Głośno jest ostatnio o budynku przy pl. Wszystkich Świętych. W tę kamienice Skarb Państwa włożył naprawdę duże kwoty, a teraz wszystko ma właściciel odzyskać. Takich kamienic jest więcej. Mieszczą się w nich szkoły, instytuty, muzea, przedszkola.

Jak mieliby skorzystać lokatorzy?

Jeśli mieszkają w gminnej kamienicy, to mogą spać spokojnie. Gmina też dba – choć nie inwestuje tak dużych środków, aby zrobić pięciogwiazdkowe apartamenty – o nieruchomość. Miasto jest też dobrym wynajmującym, ponieważ oferuje niższe stawki od tych wolnorynkowych.

W najbliższym czasie gmina stanie przed sądem jako strona w sprawie o przejęcie budynku?

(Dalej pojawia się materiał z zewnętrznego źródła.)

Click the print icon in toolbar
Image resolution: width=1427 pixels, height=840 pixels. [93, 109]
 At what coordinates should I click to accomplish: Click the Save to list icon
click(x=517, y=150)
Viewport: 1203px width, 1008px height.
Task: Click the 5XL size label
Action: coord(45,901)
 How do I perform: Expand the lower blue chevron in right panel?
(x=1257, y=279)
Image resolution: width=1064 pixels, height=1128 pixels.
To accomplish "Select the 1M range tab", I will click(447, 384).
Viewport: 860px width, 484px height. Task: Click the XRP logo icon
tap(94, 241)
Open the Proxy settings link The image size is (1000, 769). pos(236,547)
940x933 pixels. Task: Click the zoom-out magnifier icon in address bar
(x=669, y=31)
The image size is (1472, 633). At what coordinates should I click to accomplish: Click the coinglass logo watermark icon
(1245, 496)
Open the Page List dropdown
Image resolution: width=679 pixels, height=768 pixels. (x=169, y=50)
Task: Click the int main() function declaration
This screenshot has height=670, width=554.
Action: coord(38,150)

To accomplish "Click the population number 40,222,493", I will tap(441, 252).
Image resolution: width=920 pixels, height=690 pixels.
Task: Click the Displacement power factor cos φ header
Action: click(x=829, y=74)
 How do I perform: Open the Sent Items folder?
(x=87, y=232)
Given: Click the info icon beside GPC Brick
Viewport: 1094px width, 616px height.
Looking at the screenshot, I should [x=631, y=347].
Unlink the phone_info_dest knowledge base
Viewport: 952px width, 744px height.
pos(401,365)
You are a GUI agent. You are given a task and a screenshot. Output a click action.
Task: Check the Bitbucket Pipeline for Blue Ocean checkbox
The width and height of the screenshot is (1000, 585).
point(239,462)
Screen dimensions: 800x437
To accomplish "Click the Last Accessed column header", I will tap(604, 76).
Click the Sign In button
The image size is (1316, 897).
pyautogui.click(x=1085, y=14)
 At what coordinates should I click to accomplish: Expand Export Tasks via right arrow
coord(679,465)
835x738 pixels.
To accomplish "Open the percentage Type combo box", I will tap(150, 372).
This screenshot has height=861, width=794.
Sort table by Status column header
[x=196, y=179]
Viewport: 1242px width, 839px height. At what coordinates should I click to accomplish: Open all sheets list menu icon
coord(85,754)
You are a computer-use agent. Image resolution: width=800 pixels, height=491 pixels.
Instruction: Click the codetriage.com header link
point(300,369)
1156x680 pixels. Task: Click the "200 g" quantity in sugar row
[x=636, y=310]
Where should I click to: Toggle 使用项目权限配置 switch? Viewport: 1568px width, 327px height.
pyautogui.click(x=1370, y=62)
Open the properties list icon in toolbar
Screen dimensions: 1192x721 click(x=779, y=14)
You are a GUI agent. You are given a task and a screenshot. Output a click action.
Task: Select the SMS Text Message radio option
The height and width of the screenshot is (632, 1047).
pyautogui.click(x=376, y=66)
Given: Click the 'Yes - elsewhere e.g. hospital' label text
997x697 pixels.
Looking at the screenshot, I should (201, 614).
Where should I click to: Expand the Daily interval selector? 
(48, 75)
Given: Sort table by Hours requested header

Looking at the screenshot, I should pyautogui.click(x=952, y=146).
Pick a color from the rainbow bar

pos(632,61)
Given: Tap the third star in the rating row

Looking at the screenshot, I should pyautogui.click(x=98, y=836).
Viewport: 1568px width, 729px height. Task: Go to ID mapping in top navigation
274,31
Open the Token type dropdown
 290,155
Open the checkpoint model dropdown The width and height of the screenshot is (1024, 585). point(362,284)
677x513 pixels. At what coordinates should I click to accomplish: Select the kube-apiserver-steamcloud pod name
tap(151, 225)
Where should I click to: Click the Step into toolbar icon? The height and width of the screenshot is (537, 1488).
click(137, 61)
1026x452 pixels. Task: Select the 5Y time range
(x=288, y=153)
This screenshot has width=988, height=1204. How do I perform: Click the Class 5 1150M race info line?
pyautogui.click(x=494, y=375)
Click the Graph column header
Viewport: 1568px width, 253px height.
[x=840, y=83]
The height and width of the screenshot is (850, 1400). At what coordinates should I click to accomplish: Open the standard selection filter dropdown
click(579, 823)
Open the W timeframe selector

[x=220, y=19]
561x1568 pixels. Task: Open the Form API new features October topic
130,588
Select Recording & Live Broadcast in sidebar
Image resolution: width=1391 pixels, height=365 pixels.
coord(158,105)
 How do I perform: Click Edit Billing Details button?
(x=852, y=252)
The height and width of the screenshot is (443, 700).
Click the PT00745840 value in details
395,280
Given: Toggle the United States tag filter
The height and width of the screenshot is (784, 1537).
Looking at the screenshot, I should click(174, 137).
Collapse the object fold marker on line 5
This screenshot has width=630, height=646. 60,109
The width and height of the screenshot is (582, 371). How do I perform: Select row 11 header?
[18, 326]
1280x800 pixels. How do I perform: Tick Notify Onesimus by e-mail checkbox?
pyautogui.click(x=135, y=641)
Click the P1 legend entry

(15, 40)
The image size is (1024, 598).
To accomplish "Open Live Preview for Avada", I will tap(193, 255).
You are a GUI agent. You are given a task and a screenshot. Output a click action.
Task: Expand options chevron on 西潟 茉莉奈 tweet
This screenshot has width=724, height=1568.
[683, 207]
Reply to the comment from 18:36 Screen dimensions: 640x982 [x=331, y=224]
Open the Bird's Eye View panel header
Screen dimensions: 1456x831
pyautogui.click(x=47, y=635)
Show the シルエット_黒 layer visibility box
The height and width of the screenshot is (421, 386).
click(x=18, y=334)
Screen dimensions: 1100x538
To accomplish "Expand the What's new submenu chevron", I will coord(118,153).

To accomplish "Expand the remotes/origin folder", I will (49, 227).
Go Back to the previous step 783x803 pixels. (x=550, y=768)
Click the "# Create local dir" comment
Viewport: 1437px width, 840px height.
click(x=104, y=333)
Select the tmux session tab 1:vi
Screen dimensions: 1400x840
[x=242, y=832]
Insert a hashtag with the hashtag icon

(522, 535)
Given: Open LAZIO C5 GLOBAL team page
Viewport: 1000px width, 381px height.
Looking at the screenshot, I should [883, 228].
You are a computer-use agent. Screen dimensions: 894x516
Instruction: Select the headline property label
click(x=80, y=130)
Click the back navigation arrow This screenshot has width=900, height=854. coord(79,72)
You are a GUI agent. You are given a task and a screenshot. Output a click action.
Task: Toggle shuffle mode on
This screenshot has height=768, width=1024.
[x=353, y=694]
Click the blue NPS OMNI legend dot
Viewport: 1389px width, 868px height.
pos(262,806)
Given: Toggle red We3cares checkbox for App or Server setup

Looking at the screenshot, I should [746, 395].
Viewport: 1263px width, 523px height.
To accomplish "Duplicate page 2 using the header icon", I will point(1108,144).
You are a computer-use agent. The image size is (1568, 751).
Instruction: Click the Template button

Toczy się kilka takich postępowań. Mamy nadzieję, że w najbliższym czasie odzyskamy kilka nieruchomości, bo sądy zawsze „czyszczą się” pod koniec roku ze spraw.

I co z nimi będzie dalej? Gmina często sprzedaje swoje mienie.

Określane jest, czy taka nieruchomość jest gminie potrzebna. Sprawdzane jest, czy może być spożytkowana pod wynajem, czy są w niej lokale mieszkalne. Jasne jest chyba też to, że pieniądze na inne działania skądś gmina musi brać.

Kiedy można spodziewać się konkretnych rozstrzygnięć? To kwestia 2-3 lat?

Absolutnie nie. To są postepowania trwające nawet i kilkadziesiąt lat. Proszę sobie wyobrazić, że w postępowaniu biorą udział setki osób…

W tych postępowaniach pomagają jakoś urzędnicy ministerialni?

Trzeba tu rozgraniczyć dwie kwestie. Pierwsza to przejmowanie kamienic, które m. in. znalazły się na wykazie list indemnizacyjnych i tutaj wszystko jest na naszych barkach. Jeśli zaś chodzi o kwestie wywłaszczenia i tego, że pojawiają się spadkobiercy, to rozstrzał jest ogromny – od ministerstw po wojewodę i Samorządowe Kolegium Odwoławcze. Oczywiście z Ministerstwem Finansów współpracujemy. Piszemy, dzwonimy, przyjeżdżamy, aby o sobie przypomnieć.

Warto też dodać, że nasze wnioski o wydanie decyzji dotyczącej przejęcia kamienicy są zawsze kompletne, łącznie z adresami stron postępowania.

Minister Ziobro sugerował, że mogłaby powstać komisja na wzór tej warszawskiej. Przyspieszyłoby to prace?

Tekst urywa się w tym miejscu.